Repeat back every line of the data, exactly.

*** Begin section ***

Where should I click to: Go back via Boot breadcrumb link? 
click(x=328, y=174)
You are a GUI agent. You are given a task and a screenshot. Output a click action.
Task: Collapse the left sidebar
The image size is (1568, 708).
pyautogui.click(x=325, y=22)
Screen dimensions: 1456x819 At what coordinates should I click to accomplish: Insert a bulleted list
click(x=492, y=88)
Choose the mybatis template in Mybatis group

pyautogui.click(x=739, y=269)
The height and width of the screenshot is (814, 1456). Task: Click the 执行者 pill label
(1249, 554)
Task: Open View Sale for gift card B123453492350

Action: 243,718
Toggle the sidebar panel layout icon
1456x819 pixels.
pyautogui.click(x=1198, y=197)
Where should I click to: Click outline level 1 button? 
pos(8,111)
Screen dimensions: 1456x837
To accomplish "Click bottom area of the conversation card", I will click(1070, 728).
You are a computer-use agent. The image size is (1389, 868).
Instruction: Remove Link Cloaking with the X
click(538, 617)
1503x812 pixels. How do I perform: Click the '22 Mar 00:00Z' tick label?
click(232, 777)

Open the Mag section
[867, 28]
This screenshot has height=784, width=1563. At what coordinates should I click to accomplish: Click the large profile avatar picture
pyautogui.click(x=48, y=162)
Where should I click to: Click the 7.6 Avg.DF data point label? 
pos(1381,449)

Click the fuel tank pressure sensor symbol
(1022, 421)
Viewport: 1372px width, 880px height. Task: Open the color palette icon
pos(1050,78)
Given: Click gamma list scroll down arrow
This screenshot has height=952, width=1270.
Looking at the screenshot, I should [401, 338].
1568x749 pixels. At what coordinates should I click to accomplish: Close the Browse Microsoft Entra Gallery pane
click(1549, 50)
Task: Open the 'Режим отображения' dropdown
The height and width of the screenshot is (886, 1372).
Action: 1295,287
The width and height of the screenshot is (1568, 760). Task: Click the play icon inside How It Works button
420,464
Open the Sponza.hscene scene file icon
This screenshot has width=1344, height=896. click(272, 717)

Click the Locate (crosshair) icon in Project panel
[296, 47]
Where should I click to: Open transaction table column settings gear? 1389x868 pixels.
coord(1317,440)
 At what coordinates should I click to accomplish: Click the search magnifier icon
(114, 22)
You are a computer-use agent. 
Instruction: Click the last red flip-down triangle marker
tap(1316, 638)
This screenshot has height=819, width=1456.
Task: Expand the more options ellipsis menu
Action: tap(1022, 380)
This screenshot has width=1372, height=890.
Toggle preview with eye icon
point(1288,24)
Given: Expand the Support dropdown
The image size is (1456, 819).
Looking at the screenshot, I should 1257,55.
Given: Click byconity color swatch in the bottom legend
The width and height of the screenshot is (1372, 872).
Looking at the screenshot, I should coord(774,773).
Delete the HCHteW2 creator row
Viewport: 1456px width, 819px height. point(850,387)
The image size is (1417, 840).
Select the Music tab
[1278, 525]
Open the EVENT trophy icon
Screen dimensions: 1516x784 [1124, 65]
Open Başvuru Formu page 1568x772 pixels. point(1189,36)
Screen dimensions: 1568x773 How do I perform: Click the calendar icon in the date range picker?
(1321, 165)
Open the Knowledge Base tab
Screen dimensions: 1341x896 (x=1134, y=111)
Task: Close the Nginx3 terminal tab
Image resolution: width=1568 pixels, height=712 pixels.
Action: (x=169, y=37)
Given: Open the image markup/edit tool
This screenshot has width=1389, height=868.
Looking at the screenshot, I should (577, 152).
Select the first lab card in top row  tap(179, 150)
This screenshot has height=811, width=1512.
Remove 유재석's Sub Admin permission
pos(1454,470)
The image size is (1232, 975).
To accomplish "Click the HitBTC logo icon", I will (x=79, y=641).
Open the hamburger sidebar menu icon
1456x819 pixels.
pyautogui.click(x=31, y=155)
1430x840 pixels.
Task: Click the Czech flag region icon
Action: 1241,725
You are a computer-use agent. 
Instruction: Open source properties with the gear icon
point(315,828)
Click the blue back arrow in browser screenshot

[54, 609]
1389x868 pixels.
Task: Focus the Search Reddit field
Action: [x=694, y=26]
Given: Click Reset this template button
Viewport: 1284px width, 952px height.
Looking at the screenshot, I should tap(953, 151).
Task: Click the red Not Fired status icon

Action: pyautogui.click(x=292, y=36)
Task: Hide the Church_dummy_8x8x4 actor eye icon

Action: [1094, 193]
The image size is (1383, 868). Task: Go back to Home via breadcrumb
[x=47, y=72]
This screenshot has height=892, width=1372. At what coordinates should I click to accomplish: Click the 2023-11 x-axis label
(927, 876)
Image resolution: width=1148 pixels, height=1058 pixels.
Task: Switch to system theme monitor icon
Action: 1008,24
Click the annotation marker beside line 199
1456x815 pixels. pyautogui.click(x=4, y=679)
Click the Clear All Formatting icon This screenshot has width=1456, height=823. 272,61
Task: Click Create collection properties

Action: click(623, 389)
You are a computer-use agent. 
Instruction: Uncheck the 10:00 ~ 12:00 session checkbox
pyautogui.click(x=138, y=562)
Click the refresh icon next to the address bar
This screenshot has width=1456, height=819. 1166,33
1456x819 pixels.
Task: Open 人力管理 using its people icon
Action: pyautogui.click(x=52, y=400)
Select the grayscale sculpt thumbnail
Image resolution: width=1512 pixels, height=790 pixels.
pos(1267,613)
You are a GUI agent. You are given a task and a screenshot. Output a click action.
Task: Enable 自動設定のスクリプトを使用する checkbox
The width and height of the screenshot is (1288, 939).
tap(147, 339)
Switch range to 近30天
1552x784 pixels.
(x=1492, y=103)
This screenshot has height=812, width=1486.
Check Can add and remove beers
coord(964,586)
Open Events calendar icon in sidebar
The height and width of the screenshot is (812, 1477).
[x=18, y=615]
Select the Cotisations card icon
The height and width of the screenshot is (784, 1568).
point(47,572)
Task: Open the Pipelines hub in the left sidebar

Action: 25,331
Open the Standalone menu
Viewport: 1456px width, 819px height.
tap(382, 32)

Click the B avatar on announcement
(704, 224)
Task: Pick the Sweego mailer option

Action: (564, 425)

*** End section ***

* [Result]:
Where should I click to: Go back via Boot breadcrumb link? 
click(x=328, y=174)
You are a GUI agent. You are given a task and a screenshot. Output a click action.
Task: Collapse the left sidebar
The image size is (1568, 708).
pyautogui.click(x=325, y=22)
Screen dimensions: 1456x819 At what coordinates should I click to accomplish: Insert a bulleted list
click(x=492, y=88)
Choose the mybatis template in Mybatis group

pyautogui.click(x=739, y=269)
The height and width of the screenshot is (814, 1456). Task: Click the 执行者 pill label
(1249, 554)
Task: Open View Sale for gift card B123453492350

Action: 243,718
Toggle the sidebar panel layout icon
1456x819 pixels.
pyautogui.click(x=1198, y=197)
Where should I click to: Click outline level 1 button? 
pos(8,111)
Screen dimensions: 1456x837
To accomplish "Click bottom area of the conversation card", I will click(1070, 728).
You are a computer-use agent. The image size is (1389, 868).
Instruction: Remove Link Cloaking with the X
click(538, 617)
1503x812 pixels. How do I perform: Click the '22 Mar 00:00Z' tick label?
click(232, 777)

Open the Mag section
[867, 28]
This screenshot has height=784, width=1563. At what coordinates should I click to accomplish: Click the large profile avatar picture
pyautogui.click(x=48, y=162)
Where should I click to: Click the 7.6 Avg.DF data point label? 
pos(1381,449)

Click the fuel tank pressure sensor symbol
(1022, 421)
Viewport: 1372px width, 880px height. Task: Open the color palette icon
pos(1050,78)
Given: Click gamma list scroll down arrow
This screenshot has height=952, width=1270.
Looking at the screenshot, I should [401, 338].
1568x749 pixels. At what coordinates should I click to accomplish: Close the Browse Microsoft Entra Gallery pane
click(1549, 50)
Task: Open the 'Режим отображения' dropdown
The height and width of the screenshot is (886, 1372).
Action: 1295,287
The width and height of the screenshot is (1568, 760). Task: Click the play icon inside How It Works button
420,464
Open the Sponza.hscene scene file icon
This screenshot has width=1344, height=896. click(272, 717)

Click the Locate (crosshair) icon in Project panel
[296, 47]
Where should I click to: Open transaction table column settings gear? 1389x868 pixels.
coord(1317,440)
 At what coordinates should I click to accomplish: Click the search magnifier icon
(114, 22)
You are a computer-use agent. 
Instruction: Click the last red flip-down triangle marker
tap(1316, 638)
This screenshot has height=819, width=1456.
Task: Expand the more options ellipsis menu
Action: tap(1022, 380)
This screenshot has width=1372, height=890.
Toggle preview with eye icon
point(1288,24)
Given: Expand the Support dropdown
The image size is (1456, 819).
Looking at the screenshot, I should 1257,55.
Given: Click byconity color swatch in the bottom legend
The width and height of the screenshot is (1372, 872).
Looking at the screenshot, I should coord(774,773).
Delete the HCHteW2 creator row
Viewport: 1456px width, 819px height. point(850,387)
The image size is (1417, 840).
Select the Music tab
[1278, 525]
Open the EVENT trophy icon
Screen dimensions: 1516x784 [1124, 65]
Open Başvuru Formu page 1568x772 pixels. point(1189,36)
Screen dimensions: 1568x773 How do I perform: Click the calendar icon in the date range picker?
(1321, 165)
Open the Knowledge Base tab
Screen dimensions: 1341x896 (x=1134, y=111)
Task: Close the Nginx3 terminal tab
Image resolution: width=1568 pixels, height=712 pixels.
Action: (x=169, y=37)
Given: Open the image markup/edit tool
This screenshot has width=1389, height=868.
Looking at the screenshot, I should (577, 152).
Select the first lab card in top row  tap(179, 150)
This screenshot has height=811, width=1512.
Remove 유재석's Sub Admin permission
pos(1454,470)
The image size is (1232, 975).
To accomplish "Click the HitBTC logo icon", I will (x=79, y=641).
Open the hamburger sidebar menu icon
1456x819 pixels.
pyautogui.click(x=31, y=155)
1430x840 pixels.
Task: Click the Czech flag region icon
Action: 1241,725
You are a computer-use agent. 
Instruction: Open source properties with the gear icon
point(315,828)
Click the blue back arrow in browser screenshot

[54, 609]
1389x868 pixels.
Task: Focus the Search Reddit field
Action: [x=694, y=26]
Given: Click Reset this template button
Viewport: 1284px width, 952px height.
Looking at the screenshot, I should tap(953, 151).
Task: Click the red Not Fired status icon

Action: pyautogui.click(x=292, y=36)
Task: Hide the Church_dummy_8x8x4 actor eye icon

Action: [1094, 193]
The image size is (1383, 868). Task: Go back to Home via breadcrumb
[x=47, y=72]
This screenshot has height=892, width=1372. At what coordinates should I click to accomplish: Click the 2023-11 x-axis label
(927, 876)
Image resolution: width=1148 pixels, height=1058 pixels.
Task: Switch to system theme monitor icon
Action: 1008,24
Click the annotation marker beside line 199
1456x815 pixels. pyautogui.click(x=4, y=679)
Click the Clear All Formatting icon This screenshot has width=1456, height=823. 272,61
Task: Click Create collection properties

Action: click(623, 389)
You are a computer-use agent. 
Instruction: Uncheck the 10:00 ~ 12:00 session checkbox
pyautogui.click(x=138, y=562)
Click the refresh icon next to the address bar
This screenshot has width=1456, height=819. 1166,33
1456x819 pixels.
Task: Open 人力管理 using its people icon
Action: pyautogui.click(x=52, y=400)
Select the grayscale sculpt thumbnail
Image resolution: width=1512 pixels, height=790 pixels.
pos(1267,613)
You are a GUI agent. You are given a task and a screenshot. Output a click action.
Task: Enable 自動設定のスクリプトを使用する checkbox
The width and height of the screenshot is (1288, 939).
tap(147, 339)
Switch range to 近30天
1552x784 pixels.
(x=1492, y=103)
This screenshot has height=812, width=1486.
Check Can add and remove beers
coord(964,586)
Open Events calendar icon in sidebar
The height and width of the screenshot is (812, 1477).
[x=18, y=615]
Select the Cotisations card icon
The height and width of the screenshot is (784, 1568).
point(47,572)
Task: Open the Pipelines hub in the left sidebar

Action: 25,331
Open the Standalone menu
Viewport: 1456px width, 819px height.
tap(382, 32)

Click the B avatar on announcement
(704, 224)
Task: Pick the Sweego mailer option

Action: (564, 425)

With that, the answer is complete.